__REQUIRED WORK__: Using the records below, filter out every line that lacks "Photoshop" and copy the rest.
(DATA IN THIS EXERCISE Opens)
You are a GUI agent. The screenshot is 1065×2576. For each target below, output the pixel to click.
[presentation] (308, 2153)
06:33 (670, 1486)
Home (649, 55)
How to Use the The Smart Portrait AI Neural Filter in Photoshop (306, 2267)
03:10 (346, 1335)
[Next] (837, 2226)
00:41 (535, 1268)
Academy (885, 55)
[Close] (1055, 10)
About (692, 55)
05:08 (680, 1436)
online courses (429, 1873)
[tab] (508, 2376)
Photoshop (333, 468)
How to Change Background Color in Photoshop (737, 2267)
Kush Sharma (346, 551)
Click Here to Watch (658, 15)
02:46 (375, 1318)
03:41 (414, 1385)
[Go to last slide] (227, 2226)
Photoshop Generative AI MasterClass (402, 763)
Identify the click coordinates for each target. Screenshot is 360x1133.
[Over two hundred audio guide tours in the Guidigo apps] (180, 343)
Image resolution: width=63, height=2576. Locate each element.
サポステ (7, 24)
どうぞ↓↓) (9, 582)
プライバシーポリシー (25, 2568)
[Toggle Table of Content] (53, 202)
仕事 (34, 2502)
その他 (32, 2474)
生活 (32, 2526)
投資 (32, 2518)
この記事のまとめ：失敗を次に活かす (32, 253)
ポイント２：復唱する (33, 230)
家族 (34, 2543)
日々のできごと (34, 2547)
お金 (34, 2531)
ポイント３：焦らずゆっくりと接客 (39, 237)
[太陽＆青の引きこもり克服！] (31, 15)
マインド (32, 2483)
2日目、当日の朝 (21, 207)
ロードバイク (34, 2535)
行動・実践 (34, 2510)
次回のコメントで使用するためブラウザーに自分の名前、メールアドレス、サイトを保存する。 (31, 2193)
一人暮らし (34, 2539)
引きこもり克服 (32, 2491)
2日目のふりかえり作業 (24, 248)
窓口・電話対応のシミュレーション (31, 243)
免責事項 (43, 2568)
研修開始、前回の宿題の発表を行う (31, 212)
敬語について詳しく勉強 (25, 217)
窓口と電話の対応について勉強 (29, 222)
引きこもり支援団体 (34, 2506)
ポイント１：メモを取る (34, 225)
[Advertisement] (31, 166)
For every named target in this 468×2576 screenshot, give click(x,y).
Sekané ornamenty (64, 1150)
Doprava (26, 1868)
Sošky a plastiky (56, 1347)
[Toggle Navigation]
(DATA IN THIS EXERCISE Closes)
__YOUR RESPONSE__:
How to Use the The Smart Portrait AI Neural Filter in Photoshop (306, 2267)
Photoshop (333, 468)
How to Change Background Color in Photoshop (737, 2267)
Photoshop Generative AI MasterClass (402, 763)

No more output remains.